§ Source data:
+++++
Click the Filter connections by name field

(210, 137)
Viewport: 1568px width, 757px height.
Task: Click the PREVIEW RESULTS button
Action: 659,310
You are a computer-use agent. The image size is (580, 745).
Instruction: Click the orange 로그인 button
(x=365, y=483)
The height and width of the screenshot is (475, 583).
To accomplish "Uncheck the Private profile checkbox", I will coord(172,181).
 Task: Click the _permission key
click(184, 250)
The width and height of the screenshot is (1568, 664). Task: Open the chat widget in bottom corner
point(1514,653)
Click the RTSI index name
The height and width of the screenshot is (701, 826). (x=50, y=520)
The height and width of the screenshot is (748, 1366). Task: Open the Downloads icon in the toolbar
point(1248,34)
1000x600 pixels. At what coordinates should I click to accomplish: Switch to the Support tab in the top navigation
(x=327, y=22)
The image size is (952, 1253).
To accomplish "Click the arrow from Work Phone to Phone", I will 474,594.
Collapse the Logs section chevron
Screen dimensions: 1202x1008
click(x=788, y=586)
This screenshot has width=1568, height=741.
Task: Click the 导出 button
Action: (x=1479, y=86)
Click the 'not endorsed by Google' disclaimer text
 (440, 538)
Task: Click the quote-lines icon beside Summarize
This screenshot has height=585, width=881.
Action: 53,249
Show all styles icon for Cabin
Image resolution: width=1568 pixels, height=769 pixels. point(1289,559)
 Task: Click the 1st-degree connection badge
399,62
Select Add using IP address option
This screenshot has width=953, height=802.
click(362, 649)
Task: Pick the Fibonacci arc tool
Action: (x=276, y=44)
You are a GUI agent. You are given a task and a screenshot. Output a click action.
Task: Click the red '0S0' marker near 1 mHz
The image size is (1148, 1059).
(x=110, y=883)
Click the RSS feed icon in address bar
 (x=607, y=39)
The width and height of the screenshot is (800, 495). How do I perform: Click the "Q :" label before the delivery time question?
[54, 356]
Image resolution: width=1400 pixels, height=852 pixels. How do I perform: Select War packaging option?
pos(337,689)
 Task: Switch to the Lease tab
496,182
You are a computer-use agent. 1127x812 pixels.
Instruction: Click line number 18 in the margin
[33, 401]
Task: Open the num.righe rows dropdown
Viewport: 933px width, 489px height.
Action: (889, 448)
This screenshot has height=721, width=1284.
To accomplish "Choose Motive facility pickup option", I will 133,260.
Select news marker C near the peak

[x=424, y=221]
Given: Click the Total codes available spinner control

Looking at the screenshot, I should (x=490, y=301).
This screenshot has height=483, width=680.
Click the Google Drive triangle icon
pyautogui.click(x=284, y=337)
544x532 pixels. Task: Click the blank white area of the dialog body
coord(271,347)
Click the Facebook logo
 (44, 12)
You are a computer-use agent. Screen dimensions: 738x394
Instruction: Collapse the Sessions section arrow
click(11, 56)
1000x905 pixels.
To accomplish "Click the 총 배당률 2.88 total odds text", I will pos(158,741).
+++++
§ DIRECTIONS FOR THIS TASK: Show all lines from the records above where the word "computer" occurs.

§ EXERCISE RESPONSE:
You are a computer-use agent. The image size is (580, 745).
You are a computer-use agent. 1127x812 pixels.
You are a computer-use agent. Screen dimensions: 738x394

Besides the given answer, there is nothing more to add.